As eviction filings resurge to pre-pandemic levels, an extra-governmental commission of planning and development experts is urging the city of Atlanta to increase protections for low-income renters and lobby state legislators to change the laws that make Georgia so landlord-friendly.

The Atlanta Housing Commission—not to be confused with the public housing authority, Atlanta Housing, and its board of commissioners—called out the “unscrupulous practices by too many property owners who take advantage of a legal environment in Georgia which maintains an imbalance of power steeply favoring owners over tenants,” in a letter sent last week to the Atlanta City Council and Mayor Andre Dickens.

Atlantans facing eviction need greater access to free legal aid and at least a full-week grace period to cure lease violations before getting kicked out of their homes, the letter said. In Georgia, renters currently have just three days to resolve disputes with their landlords before the landlords can file in court to evict them, so the commission called on the city to advocate for state-level reforms.

Atlanta Housing Commission chair Andy Schneggenburger said the city council’s Community Development and Human Services Committee will consider its full list of recommendations in July.

Eviction filings in metro Atlanta plummeted during the COVID-19 pandemic, from 14,181 in January 2020 to just 6,717 in January 2021, according to the Atlanta Regional Commission.

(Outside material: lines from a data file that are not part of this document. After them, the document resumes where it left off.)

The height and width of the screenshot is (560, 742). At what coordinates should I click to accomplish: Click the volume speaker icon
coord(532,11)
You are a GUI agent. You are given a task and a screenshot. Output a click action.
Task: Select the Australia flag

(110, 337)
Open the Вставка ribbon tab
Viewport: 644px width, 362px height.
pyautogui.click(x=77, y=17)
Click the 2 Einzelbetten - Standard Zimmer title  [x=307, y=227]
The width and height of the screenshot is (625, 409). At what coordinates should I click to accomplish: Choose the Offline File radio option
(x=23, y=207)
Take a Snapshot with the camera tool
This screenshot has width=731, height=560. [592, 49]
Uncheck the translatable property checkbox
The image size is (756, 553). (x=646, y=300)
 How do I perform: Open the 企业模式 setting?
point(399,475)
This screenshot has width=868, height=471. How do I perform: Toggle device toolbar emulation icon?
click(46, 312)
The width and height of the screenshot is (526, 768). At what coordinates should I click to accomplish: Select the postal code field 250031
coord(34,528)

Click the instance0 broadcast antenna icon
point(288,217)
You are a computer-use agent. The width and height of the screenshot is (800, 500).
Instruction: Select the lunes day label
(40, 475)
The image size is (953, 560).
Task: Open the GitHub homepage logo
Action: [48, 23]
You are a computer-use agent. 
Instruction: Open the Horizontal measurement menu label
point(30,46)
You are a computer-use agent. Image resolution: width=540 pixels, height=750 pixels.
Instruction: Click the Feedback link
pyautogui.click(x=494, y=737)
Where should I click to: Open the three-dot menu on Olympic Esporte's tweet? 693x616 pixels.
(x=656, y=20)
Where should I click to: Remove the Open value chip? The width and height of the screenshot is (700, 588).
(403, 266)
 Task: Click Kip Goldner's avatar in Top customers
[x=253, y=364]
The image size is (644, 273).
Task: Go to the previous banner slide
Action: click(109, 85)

But they shot back up starting in summer 2021, and escalated to 14,211 filings last January. 

The Atlanta Housing Commission said the onus is on city officials to shield Atlantans from the surge in efforts to evict them. “We were intentional about putting some [recommendations] on the table that are within the city’s independent ability to enact,” Schneggeburger told Atlanta Civic Circle in an email.

Feasible fast changes

For one, the city could quickly expand its eviction-prevention pilot program to cover all Atlantans. The city created the partnership last July between the Atlanta public defender’s office and the Atlanta Volunteer Lawyers Foundation (AVLF) with $500,000 in seed money from the city’s affordable housing trust fund to provide free lawyers to low-income renters in southwest and Westside neighborhoods who face eviction.

The commission also proposed that the city create several levels of tenant advocacy and education programs to help tenants with a range of disputes with their landlords. The goal is to educate renters and landlords about renters’ legal rights and the eviction process, try to resolve landlord-tenant disputes before they reach the courthouse, and refer renters to AVLF lawyers when eviction filings can’t be avoided. Only a fraction of tenants facing a dispossessory action have a lawyer, and the odds of staying housed increase sharply for those who do.

The mayor’s chief housing advisor, Joshua Humpries, said some of those goals are already materializing at City Hall. “This is why we’re standing up the Housing Help Center,” he said in an interview. The city council approved $600,000 on June 6 from its affordable housing trust fund to create the help center at City Hall, along with a website and hotline.

As for the 18-month eviction-prevention pilot program, Humphries said the city will audit it in the fall and either spend more to expand it or figure out other ways to connect renters to free legal aid for evictions. 

“That’s the value of running something as a pilot,” Humphries said. “We think the scale of the need is pretty large when it comes to eviction defense… If we scale this citywide, or to more areas of the city over longer years, what would it cost us to do it, and what did we learn in this initial pilot that we can use to make it more effective in the future?”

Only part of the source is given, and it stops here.